I cracked the latch. “Of course,” I said, stepping out and pushing the door closed. “Thanks for the ride.”
Jasia popped the trunk from the driver’s seat.
I yanked my bags out, realizing how rude I’d been as I elbowed the lid down. Scurrying to her window, I searched my brain for a more thoughtful expression of gratitude.
She pulled away with gusto, leaving me staring as the gleaming bumper shrank into downtown.
Shrugging the duffle to a more comfortable position, I surveyed the backlit, fading yellow E-Z Deals lettering board.
Two-foot tall red characters proclaimed, BUY NOW, PAY LATER.
The glaring signage brought other phrases to mind. Along with the freezing hours spent tacking their pithy slogans up there. “Trade Now. Save Long Term.” “DIXON’S Deals Done Dirt Cheap!” And my favorite, “A New Standard In Reliability.”
That last one inspired a bullet hole. Its circular opaque reminder persisted under the “E” and “R” where Dixon and I had patched it with a fiberglass repair kit, working by the lights inside the sign.
I shook the nostalgia off, and turned toward the showroom. Something moved in my peripheral vision.
“Hey there!” a voice called from twenty feet away.
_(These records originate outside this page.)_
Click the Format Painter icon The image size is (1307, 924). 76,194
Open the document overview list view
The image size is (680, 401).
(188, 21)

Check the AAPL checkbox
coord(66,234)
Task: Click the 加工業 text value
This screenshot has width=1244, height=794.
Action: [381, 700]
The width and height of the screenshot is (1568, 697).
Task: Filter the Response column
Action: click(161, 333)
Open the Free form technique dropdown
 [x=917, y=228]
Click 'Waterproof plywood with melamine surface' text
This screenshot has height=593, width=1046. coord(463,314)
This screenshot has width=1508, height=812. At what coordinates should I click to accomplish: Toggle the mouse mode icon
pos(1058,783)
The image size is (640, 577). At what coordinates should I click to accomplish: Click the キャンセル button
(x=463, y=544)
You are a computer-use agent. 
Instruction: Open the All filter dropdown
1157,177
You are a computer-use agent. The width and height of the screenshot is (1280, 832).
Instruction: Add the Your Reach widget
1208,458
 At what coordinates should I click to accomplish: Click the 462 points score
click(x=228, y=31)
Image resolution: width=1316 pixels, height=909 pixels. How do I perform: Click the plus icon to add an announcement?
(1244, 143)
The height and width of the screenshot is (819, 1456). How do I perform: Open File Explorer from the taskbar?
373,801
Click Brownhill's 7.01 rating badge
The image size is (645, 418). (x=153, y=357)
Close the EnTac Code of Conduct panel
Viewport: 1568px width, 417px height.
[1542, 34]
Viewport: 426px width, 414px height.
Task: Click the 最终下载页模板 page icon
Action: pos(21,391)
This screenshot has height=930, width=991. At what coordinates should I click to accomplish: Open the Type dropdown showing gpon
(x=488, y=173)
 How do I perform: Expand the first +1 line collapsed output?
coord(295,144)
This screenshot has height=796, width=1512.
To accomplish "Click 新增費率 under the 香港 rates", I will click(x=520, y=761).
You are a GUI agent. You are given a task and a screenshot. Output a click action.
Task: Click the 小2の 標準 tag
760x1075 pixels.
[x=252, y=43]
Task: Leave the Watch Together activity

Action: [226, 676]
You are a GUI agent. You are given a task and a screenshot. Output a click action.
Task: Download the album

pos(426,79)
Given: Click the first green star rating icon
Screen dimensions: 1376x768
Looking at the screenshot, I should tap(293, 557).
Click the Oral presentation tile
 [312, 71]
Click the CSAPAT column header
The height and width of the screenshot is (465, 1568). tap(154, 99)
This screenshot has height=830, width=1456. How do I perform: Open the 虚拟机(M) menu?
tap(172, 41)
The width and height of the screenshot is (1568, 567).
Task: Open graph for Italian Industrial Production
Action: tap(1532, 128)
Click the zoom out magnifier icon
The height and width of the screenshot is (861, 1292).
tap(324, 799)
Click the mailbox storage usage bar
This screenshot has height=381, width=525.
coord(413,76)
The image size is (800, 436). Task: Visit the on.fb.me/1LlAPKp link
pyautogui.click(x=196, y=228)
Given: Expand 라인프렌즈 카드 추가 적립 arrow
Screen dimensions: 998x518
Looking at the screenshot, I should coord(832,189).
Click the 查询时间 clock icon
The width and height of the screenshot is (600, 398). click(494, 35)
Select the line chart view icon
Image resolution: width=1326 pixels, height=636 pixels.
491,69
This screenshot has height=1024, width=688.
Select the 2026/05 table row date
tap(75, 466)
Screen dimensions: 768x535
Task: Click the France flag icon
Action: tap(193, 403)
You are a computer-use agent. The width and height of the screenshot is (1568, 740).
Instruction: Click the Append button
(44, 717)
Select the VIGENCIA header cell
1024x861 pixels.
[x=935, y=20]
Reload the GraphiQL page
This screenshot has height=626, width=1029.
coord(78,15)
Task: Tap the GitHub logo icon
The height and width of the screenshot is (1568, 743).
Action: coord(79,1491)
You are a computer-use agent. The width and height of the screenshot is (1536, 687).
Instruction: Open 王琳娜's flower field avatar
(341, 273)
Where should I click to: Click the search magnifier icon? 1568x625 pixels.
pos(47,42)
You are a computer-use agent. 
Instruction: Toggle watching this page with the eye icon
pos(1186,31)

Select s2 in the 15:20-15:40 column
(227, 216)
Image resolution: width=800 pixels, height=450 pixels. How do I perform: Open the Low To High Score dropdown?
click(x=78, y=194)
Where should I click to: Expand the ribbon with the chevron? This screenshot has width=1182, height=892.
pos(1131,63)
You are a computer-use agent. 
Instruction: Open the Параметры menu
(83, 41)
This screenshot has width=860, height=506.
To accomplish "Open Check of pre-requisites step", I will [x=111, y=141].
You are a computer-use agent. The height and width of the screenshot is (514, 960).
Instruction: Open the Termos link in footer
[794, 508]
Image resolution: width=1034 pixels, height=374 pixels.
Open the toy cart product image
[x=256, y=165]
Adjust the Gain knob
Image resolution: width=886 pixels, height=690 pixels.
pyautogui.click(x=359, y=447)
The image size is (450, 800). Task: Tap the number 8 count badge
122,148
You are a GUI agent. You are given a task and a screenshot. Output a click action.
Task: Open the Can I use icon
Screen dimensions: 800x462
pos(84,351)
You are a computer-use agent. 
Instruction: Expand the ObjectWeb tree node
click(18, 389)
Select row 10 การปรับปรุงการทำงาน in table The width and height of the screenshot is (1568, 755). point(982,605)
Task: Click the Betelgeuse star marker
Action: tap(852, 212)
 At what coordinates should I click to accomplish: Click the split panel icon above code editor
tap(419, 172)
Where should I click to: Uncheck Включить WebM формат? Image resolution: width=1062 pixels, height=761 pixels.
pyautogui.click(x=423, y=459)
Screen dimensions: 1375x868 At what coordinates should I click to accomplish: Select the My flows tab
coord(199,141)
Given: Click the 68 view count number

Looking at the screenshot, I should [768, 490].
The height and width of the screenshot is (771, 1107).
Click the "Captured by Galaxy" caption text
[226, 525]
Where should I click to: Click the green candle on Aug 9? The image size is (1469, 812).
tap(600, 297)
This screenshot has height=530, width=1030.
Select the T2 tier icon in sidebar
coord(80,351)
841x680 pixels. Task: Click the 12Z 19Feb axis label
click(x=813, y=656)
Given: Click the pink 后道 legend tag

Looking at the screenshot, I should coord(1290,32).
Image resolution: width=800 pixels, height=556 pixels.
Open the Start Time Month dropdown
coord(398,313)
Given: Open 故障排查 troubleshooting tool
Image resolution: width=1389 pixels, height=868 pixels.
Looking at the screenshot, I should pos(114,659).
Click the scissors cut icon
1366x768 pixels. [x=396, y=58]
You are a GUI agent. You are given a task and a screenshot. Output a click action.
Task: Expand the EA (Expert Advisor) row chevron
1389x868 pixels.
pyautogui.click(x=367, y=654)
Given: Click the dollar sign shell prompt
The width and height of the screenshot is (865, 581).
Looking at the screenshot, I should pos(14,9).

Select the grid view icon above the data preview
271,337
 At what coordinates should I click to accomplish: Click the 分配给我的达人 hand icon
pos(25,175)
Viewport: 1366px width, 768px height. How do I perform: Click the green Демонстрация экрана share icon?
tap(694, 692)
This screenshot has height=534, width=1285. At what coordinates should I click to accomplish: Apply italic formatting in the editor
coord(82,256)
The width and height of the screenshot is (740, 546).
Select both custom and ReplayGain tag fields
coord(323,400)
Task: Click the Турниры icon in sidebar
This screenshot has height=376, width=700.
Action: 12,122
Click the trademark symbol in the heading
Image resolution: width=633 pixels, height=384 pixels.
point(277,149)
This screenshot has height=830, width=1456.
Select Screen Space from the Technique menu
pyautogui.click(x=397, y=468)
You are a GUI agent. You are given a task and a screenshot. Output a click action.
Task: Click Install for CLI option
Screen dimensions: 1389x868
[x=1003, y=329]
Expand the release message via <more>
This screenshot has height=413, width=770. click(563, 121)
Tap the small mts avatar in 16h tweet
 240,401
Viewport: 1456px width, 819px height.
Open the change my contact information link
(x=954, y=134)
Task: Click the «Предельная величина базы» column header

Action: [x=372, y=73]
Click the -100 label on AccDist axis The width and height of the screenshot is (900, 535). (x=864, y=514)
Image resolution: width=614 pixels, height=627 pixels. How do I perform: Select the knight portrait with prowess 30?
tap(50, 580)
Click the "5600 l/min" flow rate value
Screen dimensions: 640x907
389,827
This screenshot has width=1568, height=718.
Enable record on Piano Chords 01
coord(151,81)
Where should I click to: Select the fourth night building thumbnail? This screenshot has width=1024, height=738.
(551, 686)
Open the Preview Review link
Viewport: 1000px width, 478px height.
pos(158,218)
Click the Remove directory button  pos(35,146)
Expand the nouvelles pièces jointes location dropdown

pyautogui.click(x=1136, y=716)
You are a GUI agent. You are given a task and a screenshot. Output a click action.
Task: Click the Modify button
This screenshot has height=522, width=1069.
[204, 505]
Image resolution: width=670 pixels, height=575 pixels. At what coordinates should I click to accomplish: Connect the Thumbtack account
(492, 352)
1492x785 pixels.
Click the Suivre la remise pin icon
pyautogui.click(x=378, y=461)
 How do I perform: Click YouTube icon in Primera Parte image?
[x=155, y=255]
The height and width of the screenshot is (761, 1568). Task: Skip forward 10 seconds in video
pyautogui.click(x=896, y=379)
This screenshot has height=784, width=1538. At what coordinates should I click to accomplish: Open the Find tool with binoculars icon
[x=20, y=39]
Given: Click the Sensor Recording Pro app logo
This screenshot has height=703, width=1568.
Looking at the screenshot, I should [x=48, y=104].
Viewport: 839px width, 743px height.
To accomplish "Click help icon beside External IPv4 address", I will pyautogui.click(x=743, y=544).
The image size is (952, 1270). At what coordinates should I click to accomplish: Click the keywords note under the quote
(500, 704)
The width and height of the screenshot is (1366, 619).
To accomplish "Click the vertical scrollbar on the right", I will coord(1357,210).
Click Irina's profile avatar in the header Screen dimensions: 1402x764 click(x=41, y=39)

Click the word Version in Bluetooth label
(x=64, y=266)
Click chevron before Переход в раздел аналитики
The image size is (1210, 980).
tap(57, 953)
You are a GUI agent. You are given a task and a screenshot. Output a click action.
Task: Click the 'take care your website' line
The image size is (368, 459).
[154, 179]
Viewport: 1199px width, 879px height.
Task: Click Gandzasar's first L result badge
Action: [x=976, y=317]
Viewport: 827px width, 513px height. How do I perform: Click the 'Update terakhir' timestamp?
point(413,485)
High energy pitched his tone upward between male tenor and adolescent boy. “Can I interest you in a great deal?”
I’d hardly shifted position before a young man in a blue, down jacket with a splash of blonde hair swooped upon me. He was maybe five-ten, with tight curled hair cropped close. He reminded me of a surfer. A high-energy surfer.
“No—.”
“We’ve got a really sweet Acura that purrs like a kitten.” He shoved his hand at me.
I gripped it. Soft on the outside, rough and well used in his palm.
“I saw you ride over in that Beemer. Acura’s as smooth and stylin’. Without the price tag.” He grinned a question mark. His smile held a glint of superiority, like he knew something others couldn’t.